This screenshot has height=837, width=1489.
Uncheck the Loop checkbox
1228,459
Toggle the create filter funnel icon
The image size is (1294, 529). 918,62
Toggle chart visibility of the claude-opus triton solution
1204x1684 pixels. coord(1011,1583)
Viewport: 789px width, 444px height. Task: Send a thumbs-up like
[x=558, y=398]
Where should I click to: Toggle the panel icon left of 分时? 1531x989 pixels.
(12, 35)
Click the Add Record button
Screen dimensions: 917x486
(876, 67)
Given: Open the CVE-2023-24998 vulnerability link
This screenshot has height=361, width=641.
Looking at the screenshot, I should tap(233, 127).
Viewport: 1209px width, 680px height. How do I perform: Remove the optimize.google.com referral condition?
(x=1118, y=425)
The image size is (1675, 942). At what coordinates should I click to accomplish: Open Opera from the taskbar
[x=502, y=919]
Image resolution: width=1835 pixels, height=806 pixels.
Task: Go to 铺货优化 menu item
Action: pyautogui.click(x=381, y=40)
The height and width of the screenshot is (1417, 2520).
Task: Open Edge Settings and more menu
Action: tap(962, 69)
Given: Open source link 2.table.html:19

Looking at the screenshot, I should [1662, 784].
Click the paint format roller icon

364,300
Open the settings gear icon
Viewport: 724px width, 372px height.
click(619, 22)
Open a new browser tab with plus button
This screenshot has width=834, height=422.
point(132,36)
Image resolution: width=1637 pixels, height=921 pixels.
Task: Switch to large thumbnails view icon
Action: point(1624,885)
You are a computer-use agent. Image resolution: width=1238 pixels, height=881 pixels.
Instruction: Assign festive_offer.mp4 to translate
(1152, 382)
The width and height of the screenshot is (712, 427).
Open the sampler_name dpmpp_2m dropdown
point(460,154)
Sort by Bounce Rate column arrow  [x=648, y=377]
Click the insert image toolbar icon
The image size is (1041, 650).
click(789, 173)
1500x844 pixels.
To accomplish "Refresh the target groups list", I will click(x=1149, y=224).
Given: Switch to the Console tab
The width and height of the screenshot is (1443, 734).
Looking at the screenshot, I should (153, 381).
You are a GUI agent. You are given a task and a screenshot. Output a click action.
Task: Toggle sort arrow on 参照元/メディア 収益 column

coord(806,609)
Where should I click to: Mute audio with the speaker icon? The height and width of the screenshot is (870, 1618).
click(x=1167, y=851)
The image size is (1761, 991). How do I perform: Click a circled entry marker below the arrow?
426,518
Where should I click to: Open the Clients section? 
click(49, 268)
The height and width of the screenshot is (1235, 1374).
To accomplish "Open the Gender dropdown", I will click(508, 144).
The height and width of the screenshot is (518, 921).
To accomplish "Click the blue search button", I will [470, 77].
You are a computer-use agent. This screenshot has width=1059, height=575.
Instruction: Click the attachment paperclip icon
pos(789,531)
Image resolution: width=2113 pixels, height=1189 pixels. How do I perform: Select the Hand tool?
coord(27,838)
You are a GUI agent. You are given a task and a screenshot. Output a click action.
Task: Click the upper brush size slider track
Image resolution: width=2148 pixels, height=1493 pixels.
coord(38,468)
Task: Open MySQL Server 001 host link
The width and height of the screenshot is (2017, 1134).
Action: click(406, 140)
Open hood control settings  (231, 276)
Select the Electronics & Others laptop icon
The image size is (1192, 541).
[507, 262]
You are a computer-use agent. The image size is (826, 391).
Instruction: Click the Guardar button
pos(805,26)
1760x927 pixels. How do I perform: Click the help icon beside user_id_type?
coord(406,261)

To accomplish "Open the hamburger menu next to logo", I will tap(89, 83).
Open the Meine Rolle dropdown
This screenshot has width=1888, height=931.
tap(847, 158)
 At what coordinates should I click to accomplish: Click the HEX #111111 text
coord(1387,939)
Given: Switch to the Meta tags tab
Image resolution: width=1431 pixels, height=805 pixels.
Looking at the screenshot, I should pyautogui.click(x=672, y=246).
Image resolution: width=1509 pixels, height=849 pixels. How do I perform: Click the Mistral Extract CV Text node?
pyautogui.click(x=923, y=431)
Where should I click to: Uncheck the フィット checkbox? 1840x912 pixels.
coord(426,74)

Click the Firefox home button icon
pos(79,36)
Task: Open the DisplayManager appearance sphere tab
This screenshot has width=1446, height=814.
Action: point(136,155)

▸ What you will do: Which lines of the records above hold the word "agent"? Copy each of them.

▸ Expected answer:
You are a computer-use agent. Image resolution: width=1238 pixels, height=881 pixels.
You are a GUI agent. You are given a task and a screenshot. Output a click action.
You are a computer-use agent. This screenshot has width=1059, height=575.
You are a GUI agent. You are given a task and a screenshot. Output a click action.
You are a computer-use agent. The image size is (826, 391).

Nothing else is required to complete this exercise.